▶

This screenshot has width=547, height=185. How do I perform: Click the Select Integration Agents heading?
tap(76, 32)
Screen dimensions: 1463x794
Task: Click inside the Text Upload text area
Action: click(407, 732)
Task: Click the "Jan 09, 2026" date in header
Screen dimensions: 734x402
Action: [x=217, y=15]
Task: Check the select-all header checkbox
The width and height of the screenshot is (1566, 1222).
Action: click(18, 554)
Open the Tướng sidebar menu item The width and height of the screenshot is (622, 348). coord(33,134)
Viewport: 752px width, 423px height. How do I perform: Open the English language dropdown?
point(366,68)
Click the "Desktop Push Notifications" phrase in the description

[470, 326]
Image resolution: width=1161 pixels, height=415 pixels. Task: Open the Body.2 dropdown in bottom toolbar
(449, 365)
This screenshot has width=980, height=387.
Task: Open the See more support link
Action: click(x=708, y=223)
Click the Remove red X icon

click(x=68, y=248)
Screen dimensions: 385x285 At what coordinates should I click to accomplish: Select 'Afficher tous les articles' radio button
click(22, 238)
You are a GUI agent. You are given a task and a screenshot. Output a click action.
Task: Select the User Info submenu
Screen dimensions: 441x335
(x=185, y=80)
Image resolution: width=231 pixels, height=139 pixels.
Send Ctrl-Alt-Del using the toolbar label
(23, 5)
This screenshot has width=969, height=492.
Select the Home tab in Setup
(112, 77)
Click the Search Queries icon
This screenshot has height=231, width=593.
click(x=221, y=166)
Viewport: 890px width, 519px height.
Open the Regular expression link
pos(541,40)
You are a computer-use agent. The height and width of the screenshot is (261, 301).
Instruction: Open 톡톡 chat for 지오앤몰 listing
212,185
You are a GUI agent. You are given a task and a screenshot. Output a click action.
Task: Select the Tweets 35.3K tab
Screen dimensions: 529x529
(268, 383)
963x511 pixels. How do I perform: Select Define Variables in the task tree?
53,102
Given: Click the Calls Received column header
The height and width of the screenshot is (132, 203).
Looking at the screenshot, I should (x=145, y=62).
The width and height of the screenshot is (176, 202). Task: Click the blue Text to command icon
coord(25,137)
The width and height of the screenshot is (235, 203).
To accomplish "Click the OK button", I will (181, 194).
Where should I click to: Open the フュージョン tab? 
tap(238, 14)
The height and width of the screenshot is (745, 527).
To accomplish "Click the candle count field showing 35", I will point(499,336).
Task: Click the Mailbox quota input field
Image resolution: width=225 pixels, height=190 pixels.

◀

▶ [Problem to work on]: Transcribe the whole listing above, keeping each line exactly as written.

▶ [Answer area]:
This screenshot has width=547, height=185. How do I perform: Click the Select Integration Agents heading?
tap(76, 32)
Screen dimensions: 1463x794
Task: Click inside the Text Upload text area
Action: click(407, 732)
Task: Click the "Jan 09, 2026" date in header
Screen dimensions: 734x402
Action: [x=217, y=15]
Task: Check the select-all header checkbox
The width and height of the screenshot is (1566, 1222).
Action: click(18, 554)
Open the Tướng sidebar menu item The width and height of the screenshot is (622, 348). coord(33,134)
Viewport: 752px width, 423px height. How do I perform: Open the English language dropdown?
point(366,68)
Click the "Desktop Push Notifications" phrase in the description

[470, 326]
Image resolution: width=1161 pixels, height=415 pixels. Task: Open the Body.2 dropdown in bottom toolbar
(449, 365)
This screenshot has width=980, height=387.
Task: Open the See more support link
Action: click(x=708, y=223)
Click the Remove red X icon

click(x=68, y=248)
Screen dimensions: 385x285 At what coordinates should I click to accomplish: Select 'Afficher tous les articles' radio button
click(22, 238)
You are a GUI agent. You are given a task and a screenshot. Output a click action.
Task: Select the User Info submenu
Screen dimensions: 441x335
(x=185, y=80)
Image resolution: width=231 pixels, height=139 pixels.
Send Ctrl-Alt-Del using the toolbar label
(23, 5)
This screenshot has width=969, height=492.
Select the Home tab in Setup
(112, 77)
Click the Search Queries icon
This screenshot has height=231, width=593.
click(x=221, y=166)
Viewport: 890px width, 519px height.
Open the Regular expression link
pos(541,40)
You are a computer-use agent. The height and width of the screenshot is (261, 301).
Instruction: Open 톡톡 chat for 지오앤몰 listing
212,185
You are a GUI agent. You are given a task and a screenshot. Output a click action.
Task: Select the Tweets 35.3K tab
Screen dimensions: 529x529
(268, 383)
963x511 pixels. How do I perform: Select Define Variables in the task tree?
53,102
Given: Click the Calls Received column header
The height and width of the screenshot is (132, 203).
Looking at the screenshot, I should (x=145, y=62).
The width and height of the screenshot is (176, 202). Task: Click the blue Text to command icon
coord(25,137)
The width and height of the screenshot is (235, 203).
To accomplish "Click the OK button", I will (181, 194).
Where should I click to: Open the フュージョン tab? 
tap(238, 14)
The height and width of the screenshot is (745, 527).
To accomplish "Click the candle count field showing 35", I will point(499,336).
Task: Click the Mailbox quota input field
Image resolution: width=225 pixels, height=190 pixels.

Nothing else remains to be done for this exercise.